[[ Input records open ]]

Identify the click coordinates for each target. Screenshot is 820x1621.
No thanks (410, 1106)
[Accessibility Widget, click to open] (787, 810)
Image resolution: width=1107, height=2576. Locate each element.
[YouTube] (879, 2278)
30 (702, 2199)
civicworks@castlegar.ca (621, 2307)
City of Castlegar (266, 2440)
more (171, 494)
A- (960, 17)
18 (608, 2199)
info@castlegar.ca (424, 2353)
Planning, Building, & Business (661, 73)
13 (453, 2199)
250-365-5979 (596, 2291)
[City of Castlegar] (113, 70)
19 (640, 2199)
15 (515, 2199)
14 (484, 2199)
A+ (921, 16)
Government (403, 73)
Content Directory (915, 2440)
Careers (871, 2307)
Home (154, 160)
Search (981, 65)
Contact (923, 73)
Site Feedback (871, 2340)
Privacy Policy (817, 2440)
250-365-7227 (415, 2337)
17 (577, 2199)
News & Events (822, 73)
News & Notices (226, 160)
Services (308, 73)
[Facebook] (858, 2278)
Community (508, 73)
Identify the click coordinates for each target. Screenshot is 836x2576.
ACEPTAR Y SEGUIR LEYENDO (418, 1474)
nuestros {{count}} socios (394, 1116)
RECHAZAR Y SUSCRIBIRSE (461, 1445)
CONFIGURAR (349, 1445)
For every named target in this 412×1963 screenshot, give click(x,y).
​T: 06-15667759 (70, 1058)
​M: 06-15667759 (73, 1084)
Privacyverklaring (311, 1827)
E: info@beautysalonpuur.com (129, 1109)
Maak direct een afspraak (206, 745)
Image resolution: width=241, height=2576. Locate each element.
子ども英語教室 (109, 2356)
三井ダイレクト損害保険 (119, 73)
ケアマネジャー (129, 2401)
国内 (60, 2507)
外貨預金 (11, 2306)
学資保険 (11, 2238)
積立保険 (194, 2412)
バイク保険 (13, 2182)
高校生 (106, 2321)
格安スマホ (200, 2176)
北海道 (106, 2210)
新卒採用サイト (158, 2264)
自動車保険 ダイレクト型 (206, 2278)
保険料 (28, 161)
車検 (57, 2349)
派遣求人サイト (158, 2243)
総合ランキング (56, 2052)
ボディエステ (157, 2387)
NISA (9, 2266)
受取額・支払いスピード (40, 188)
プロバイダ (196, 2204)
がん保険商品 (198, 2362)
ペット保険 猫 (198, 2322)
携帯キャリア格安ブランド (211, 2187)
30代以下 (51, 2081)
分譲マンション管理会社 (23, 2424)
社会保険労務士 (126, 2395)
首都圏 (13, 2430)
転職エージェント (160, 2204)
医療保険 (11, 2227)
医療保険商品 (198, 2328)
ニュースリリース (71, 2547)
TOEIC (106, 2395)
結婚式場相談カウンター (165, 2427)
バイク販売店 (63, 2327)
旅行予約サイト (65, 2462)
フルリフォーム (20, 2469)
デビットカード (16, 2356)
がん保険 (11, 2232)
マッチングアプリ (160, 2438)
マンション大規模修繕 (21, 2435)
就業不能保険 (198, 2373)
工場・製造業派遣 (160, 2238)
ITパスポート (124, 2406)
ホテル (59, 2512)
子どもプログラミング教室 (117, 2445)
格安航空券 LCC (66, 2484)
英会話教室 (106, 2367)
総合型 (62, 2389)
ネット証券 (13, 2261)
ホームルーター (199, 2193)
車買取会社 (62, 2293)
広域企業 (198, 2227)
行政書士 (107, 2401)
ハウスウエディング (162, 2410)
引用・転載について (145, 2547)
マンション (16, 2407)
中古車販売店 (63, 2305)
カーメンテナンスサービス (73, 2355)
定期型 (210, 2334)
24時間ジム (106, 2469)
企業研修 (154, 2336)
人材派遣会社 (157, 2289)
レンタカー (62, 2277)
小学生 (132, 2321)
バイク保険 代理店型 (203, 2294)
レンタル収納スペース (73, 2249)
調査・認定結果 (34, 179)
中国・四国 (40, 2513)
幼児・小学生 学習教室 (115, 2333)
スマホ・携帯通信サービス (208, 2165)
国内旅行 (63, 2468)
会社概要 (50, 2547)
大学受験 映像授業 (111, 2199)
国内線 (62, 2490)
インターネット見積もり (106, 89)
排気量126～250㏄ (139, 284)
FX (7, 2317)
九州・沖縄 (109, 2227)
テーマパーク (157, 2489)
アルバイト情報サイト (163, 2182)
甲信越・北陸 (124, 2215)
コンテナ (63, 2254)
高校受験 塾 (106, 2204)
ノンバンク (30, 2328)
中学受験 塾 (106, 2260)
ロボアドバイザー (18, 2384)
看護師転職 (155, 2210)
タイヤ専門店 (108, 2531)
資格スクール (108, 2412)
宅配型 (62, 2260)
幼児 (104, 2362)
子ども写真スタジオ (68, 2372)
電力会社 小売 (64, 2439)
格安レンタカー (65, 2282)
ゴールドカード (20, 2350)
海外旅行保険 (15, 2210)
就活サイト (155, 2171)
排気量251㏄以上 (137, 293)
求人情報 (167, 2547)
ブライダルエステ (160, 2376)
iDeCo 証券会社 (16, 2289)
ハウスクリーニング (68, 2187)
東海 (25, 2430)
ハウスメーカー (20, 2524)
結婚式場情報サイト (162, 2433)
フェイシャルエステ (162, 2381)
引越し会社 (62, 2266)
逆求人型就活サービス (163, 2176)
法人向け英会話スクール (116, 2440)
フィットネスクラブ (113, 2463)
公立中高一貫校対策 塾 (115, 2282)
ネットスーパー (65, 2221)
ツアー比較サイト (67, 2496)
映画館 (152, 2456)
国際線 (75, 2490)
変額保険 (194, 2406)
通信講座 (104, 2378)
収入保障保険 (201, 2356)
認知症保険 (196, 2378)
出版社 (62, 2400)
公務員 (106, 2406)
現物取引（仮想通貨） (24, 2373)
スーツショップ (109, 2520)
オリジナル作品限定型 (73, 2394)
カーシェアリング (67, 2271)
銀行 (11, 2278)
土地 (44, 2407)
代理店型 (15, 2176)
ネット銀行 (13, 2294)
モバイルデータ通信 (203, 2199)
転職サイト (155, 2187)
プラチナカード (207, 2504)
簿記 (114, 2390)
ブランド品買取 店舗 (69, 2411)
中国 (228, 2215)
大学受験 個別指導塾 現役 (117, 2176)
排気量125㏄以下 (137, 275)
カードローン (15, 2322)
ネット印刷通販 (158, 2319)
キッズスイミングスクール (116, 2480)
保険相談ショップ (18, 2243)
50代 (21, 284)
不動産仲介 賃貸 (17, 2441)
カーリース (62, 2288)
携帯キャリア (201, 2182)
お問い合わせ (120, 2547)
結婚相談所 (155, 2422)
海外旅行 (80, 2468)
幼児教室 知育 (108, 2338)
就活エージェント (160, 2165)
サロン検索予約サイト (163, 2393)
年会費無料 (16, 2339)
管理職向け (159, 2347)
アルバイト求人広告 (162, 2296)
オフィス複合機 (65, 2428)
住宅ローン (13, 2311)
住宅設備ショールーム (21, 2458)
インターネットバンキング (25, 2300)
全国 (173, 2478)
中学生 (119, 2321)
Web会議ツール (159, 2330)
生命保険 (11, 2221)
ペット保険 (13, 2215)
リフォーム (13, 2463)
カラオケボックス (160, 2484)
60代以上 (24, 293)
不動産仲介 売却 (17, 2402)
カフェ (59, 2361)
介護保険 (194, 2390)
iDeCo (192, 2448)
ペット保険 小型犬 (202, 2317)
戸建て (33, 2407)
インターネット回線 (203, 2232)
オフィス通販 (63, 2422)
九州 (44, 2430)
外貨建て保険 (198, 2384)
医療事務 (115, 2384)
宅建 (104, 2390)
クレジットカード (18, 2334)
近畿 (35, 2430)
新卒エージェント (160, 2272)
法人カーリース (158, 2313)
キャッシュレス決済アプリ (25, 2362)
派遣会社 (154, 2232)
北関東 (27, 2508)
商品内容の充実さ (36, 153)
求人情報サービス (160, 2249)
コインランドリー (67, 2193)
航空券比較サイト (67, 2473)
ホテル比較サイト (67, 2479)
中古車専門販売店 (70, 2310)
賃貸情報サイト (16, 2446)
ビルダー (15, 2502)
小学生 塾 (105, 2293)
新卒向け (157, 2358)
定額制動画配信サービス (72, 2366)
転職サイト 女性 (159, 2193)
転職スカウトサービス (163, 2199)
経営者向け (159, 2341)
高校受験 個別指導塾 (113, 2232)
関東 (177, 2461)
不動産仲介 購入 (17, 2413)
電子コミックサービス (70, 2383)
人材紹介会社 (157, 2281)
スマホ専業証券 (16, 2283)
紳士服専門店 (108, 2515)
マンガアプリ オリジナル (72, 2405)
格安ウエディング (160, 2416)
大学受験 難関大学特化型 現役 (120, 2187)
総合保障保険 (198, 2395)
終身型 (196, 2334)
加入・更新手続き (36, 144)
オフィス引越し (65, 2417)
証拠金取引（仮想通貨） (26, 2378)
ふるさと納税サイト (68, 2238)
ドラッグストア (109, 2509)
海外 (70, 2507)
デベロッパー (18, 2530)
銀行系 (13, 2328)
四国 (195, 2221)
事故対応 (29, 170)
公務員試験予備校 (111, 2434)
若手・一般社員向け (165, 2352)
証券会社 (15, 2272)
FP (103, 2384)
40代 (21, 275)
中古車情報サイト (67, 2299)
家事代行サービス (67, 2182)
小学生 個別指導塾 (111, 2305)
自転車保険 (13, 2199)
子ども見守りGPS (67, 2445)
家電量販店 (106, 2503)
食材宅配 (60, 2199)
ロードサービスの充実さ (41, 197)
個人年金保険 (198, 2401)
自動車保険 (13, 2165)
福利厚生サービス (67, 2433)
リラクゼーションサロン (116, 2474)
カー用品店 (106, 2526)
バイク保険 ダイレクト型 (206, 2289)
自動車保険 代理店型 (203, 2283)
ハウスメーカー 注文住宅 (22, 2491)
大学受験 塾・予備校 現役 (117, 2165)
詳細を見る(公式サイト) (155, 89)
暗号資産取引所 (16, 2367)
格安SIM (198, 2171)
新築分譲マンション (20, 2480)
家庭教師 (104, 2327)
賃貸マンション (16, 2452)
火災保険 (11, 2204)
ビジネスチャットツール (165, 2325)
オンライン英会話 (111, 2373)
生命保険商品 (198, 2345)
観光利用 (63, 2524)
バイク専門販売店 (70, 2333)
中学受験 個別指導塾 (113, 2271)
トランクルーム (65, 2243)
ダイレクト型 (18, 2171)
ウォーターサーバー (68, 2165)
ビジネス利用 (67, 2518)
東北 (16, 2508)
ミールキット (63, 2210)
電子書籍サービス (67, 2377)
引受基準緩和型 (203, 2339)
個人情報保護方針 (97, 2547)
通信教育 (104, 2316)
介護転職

[[ Input records closed ]]

▶ **What to do**
Repeat every line of the data word for word until you have repeated the line that contains "30 (702, 2199)", which is the last one to include.

▶ **Reply to the task**
Identify the click coordinates for each target. Screenshot is 820x1621.
No thanks (410, 1106)
[Accessibility Widget, click to open] (787, 810)
Image resolution: width=1107, height=2576. Locate each element.
[YouTube] (879, 2278)
30 (702, 2199)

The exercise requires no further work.